Study Table 1 for a moment. The emissions for each sector are broken down by electricity production and direct fossil fuel, with electricity production totaling 32% and direct fossil fuel use 68%. If we completely decarbonize the electric grid, and do nothing else, we will only reduce carbon emissions by 32%. Obviously, we need to do more than just green the grid to achieve a 50% reduction by 2030. By consolidating the electric column in Table 1 to just show the electric sector as a whole and incorporating the energy consumption (in equivalent terawatt-hours/TWh) for each sector for 2019 from EIA data, Table 2 shows the carbon intensity of each sector in 2019.
It’s no wonder that many are saying the first goal is to green the electric system, because the electric system has the highest emissions per TWh. The next priority is transportation, with the second highest sector emissions per unit of energy. As readers of CleanTechnica are well aware, we are making great technical progress in electric cars and trucks. We will start from this table and incorporate more assumptions to get a vision of the evolution of the energy system that will get us to 50 by 30.
A Recipe for 50 by 30
The 2050 goal combines three key ingredients to get us there:
- Major investments in energy efficiency
- Greening the electric grid
- Electrifying all end uses.
Getting to 50% requires us to combine these ingredients to get there in just 10 years.
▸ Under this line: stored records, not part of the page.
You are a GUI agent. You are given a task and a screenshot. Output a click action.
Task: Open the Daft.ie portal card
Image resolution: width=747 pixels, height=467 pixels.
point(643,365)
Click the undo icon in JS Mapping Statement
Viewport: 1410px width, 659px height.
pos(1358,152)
The good news is that the US has already made progress. Emissions in 2005 were 5789 megatons (million metric tons, MT), whereas in 2019 they were 5161. By 2019, we had already achieved a 10.8% reduction. And we can expect those gains to continue as our economy becomes more efficient in the “business-as-usual scenario” from now to 2030. But gains in efficiency will be offset by increases in population and economic growth. I constructed a simple forecast of business-as-usual (BAU) energy demand by extending ongoing trends for population and energy use per capita. That analysis shows that the carbon emissions increase due to growth more than offset efficiency gains and that our 2030 emissions will be at 10.7% of 2005 levels. And we will have exhausted our share of the carbon budget. So that 10.7% is progress, but we’ve still a long way to 50%!
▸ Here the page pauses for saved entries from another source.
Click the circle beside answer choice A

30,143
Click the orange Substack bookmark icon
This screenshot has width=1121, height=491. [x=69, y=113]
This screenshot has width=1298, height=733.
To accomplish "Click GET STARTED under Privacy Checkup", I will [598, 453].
Ingredient: Energy Efficiency
The first ingredient of our recipe is to engage in efficiency efforts that go beyond just the business-as-usual (BAU) efficiency gains we might otherwise expect. Government and non-profit programs targeted at this effort will make a huge difference and will be helpful for low-income households. This effort needs to speed up the ongoing efficiency gains and we can only take credit for gains above and beyond what are in the business-as-usual case. However, I know from personal experience that many more gains in efficiency are possible in residential and commercial buildings, and much new spending in those areas has already been proposed by Biden. For our thought experiment, I assume that we can wring an additional 10% of efficiency gains out of the direct use of fossil fuels for the residential and commercial sectors by 2030, focusing mainly on insulation and weather sealing. We also assume that we can achieve 5% additional efficiency in the use of electricity. By just doing these efficiency programs, we will reduce overall emissions from the BAU of 10.7% to a reduction of 13.1%. Still not there.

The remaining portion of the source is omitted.